Vince il 71° Premio Bancarellino, “Hikikomori” di Fabrizio Silei e Ariela Rizzi. Durante la giornata i circa 1.300 ragazzi provenienti dalle scuole di tutta Italia sono stati coinvolti in varie iniziative

“Non ce la faccio a parlare sono davvero troppo, troppo emozionato”. “Grazie a tutti solo a partecipare a questa stupenda manifestazione mi sentivo come Alice nel paese delle meraviglie. Oggi mi sento davvero come fossi nella tana del Bianconiglio”. Non sono riusciti a trattenere la gioia e l’emozione Fabrizio Silei e Ariela Rizzi mentre i tantissimi giovani presenti sabato scorso festeggiavano con loro questo successo applaudendo di fonte al palco allestito in Piazza della Repubblica. È andato al loro libro “Hikikomori” (edizioni Einaudi) la vittoria di questa 67° edizione del Premio Bancarellino, ottenendo 191 preferenze espresse dai ragazzi che hanno dato il colore della giovinezza e dell’allegria alla città lunigianese. Un successo maturato sul “filo di lana” visto che la coppia vincitrice ha prevalso per soli due voti su “Fino all’ultima #Challenge” di Daniele Nicastro, (Edizioni Lapis) che ha ottenuto 189 preferenze. E poco distante si sono posizionati anche i due libri che si sono divisi il podio con 170 preferenze “Kitsune l’ombra della volpe” di Cecilia Randall (edizioni Gribaudo) e “Non la sfiorare” di Roberto Morgese (Mondadori). A seguire “Berlino 1936” di Raffaello Giuseppe Assandri (Edizioni San Paolo) con 159 preferenze. La giornata del Bancarellino è iniziata presto, con i tanti ragazzi (circa 1.300 provenienti da tutta Italia) che a partire dalla 10 hanno dato vita a numerose attività come i Laboratori di scrittura drammaturgica “Cinque libri in cerca d’attore”, organizzati dal Teatro del Pratello con il patrocinio del Dipartimento di Italianistica dell’Università di Bologna, che ha visto coinvolti alcuni alunni nella rielaborazione dei libri finalisti (che sono stati illustrati nel corso del pomeriggio) per dare il via alla stesura di un copione teatrale. Altri alunni sono stati guidati alla scoperta di Pontremoli dagli allievi dell’IS Pacinotti Belmesseri e immersi in un’atmosfera medievale con la Compagnia del Piagnaro. Senza dimenticare i laboratori di scrittura del Centro Giovanile e il laboratorio teatrale al castello del Piagnaro tenuto da Luca Veroni.
Dalle 12 i ragazzi, secondo il metodo di votazione in atto dal 2012, si sono alternati alle urne allestite nella piazza, trasformandola in un gigantesco seggio a cielo aperto per decidere il vincitore della preziosa fascietta che vede nel suo albo d’oro autori come Giovanni Arpino, Mario Rigoni Stern, Mino Milani, Romano Battaglia, Astrid Lindgren (l’inventrice del personaggio di Pippi Calzelunghe) e tanti altri ancora.
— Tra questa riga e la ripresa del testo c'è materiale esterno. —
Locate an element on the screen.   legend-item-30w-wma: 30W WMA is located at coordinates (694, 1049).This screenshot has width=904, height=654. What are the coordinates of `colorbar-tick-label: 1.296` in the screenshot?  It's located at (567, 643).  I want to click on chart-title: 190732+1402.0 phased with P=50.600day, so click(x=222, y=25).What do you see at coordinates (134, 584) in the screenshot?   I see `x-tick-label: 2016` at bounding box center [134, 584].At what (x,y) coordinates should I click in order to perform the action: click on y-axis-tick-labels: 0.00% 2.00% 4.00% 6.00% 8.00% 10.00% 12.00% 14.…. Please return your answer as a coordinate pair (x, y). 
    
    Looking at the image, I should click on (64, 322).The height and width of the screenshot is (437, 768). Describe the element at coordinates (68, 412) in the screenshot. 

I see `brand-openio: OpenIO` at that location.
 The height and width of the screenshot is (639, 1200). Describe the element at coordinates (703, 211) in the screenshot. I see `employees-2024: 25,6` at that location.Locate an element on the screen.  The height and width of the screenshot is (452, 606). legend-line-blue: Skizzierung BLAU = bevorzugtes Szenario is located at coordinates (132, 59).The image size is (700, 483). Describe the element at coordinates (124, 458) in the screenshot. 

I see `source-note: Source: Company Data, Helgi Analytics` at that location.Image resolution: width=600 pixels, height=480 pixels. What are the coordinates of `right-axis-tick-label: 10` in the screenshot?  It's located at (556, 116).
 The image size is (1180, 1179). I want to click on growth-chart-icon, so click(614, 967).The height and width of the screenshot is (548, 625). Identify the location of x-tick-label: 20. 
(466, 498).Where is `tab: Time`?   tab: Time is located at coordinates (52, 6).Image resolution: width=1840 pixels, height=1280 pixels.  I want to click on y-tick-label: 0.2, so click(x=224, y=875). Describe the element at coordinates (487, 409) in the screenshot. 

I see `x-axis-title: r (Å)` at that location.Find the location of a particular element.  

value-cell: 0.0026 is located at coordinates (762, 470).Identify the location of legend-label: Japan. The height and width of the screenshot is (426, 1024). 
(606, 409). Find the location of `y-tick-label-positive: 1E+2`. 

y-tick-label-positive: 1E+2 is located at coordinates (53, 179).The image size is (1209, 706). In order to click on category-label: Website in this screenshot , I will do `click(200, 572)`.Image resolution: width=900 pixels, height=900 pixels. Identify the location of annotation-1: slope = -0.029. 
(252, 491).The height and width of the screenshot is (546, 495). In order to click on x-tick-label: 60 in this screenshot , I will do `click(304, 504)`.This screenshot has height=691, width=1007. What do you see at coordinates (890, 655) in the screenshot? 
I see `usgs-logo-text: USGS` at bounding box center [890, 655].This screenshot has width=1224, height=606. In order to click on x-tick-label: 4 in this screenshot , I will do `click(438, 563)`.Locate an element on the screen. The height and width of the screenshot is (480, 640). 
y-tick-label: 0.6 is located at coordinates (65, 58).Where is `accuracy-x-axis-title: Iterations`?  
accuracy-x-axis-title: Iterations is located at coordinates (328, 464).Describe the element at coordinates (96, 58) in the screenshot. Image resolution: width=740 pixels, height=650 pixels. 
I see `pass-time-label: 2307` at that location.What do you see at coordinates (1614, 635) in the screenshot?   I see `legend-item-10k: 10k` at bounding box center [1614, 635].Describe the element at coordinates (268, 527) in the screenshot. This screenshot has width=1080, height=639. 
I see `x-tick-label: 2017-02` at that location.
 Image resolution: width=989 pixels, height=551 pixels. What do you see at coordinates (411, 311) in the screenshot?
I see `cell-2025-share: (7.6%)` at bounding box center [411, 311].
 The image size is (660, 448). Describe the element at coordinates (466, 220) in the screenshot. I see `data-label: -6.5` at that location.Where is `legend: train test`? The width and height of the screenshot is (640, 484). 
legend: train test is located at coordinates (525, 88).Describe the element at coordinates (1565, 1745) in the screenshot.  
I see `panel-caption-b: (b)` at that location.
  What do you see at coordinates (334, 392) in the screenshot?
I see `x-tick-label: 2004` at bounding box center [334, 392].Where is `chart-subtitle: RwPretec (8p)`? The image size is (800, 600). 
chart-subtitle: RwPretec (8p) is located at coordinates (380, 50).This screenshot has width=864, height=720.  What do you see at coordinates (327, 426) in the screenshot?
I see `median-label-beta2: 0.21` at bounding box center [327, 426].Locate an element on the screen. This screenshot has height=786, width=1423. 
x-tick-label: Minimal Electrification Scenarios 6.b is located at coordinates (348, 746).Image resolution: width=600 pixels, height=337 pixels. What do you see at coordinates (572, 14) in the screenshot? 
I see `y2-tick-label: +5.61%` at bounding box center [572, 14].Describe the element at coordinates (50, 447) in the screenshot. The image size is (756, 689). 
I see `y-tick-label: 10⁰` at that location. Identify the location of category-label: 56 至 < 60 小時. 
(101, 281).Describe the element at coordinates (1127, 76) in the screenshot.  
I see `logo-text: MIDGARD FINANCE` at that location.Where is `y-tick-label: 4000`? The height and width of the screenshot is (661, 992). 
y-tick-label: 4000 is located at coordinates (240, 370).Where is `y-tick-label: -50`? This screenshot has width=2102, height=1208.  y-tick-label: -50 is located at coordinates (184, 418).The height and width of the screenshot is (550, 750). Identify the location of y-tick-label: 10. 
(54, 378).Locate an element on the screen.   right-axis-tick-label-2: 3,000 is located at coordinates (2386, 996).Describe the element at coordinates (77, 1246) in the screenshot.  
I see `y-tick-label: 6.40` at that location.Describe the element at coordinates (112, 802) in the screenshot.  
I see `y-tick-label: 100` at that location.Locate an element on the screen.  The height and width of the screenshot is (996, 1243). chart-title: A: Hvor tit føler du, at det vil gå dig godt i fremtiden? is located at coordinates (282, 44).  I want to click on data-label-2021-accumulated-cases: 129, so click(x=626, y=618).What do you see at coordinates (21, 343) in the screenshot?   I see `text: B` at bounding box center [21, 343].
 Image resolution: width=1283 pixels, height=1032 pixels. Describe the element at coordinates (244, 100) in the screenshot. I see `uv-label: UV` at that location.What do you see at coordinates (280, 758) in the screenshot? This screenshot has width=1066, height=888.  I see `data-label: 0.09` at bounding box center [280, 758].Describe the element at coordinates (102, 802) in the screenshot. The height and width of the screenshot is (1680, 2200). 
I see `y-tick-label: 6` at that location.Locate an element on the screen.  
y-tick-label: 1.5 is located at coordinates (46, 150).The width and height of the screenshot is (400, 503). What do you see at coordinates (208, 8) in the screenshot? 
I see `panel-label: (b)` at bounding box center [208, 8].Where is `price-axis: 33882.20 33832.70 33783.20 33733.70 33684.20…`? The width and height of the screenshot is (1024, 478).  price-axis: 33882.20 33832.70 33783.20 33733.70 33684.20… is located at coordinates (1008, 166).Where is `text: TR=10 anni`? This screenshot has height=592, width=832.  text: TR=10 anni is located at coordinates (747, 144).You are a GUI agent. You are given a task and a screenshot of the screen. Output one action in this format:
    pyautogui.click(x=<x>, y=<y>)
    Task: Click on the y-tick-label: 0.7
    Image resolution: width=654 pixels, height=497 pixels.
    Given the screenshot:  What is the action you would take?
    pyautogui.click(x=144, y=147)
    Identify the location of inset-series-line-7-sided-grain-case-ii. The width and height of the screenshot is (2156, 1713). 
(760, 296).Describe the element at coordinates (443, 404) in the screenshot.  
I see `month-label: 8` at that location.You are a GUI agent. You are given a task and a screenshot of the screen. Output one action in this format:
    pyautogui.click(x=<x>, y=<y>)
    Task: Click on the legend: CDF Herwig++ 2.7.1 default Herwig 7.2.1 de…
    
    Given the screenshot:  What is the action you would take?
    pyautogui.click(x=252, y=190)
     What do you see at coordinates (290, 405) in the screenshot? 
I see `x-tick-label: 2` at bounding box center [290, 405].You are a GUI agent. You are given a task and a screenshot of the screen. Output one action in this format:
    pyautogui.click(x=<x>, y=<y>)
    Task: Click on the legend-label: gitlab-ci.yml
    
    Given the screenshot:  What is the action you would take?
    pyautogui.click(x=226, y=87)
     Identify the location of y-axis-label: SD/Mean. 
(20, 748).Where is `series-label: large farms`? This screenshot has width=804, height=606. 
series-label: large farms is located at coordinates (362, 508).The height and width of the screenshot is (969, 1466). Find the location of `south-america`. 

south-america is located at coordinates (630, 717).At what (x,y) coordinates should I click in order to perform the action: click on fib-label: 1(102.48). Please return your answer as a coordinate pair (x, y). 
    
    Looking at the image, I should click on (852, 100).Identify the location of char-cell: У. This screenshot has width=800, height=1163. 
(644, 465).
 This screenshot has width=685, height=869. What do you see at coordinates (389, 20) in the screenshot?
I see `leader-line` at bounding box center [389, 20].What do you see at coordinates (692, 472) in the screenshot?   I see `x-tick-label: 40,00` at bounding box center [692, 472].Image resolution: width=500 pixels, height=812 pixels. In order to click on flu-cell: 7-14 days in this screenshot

Si è quindi proceduto, nel pomeriggio, al tradizionale confronto con gli autori dei libri finalisti, intavolato dal consueto presentatore del Premio, Marco Profili. E in questo contesto Silei e Rizzi hanno ricordato la genesi del loro romanzo che racconta le avventure di Luca, un ragazzo 17enne che da qualche tempo non esce più dalla sua camera, il suo unico contatto con il mondo è una ragazza giapponese, Yukiko con cui chatta la notte. Quando un giorno la ragazza non gli risponde più decide di partire per il paese del Sol Levante per capire cosa sia successo. Un viaggio ricco di avventure che gli fa capire che la vita è qualcosa che va al di là dello schermo di un computer. Prima della proclamazione del vincitore il sindaco Jacopo Ferri ha salutato i ragazzi presenti in piazza “è un piacere vedere la piazza e tutta la città illuminata dal vostro entusiasmo”. Ora appuntamento con il Bancarella Sport e il Premio Bancarella, rispettivamento il 20 e il 21 luglio. (r.s.)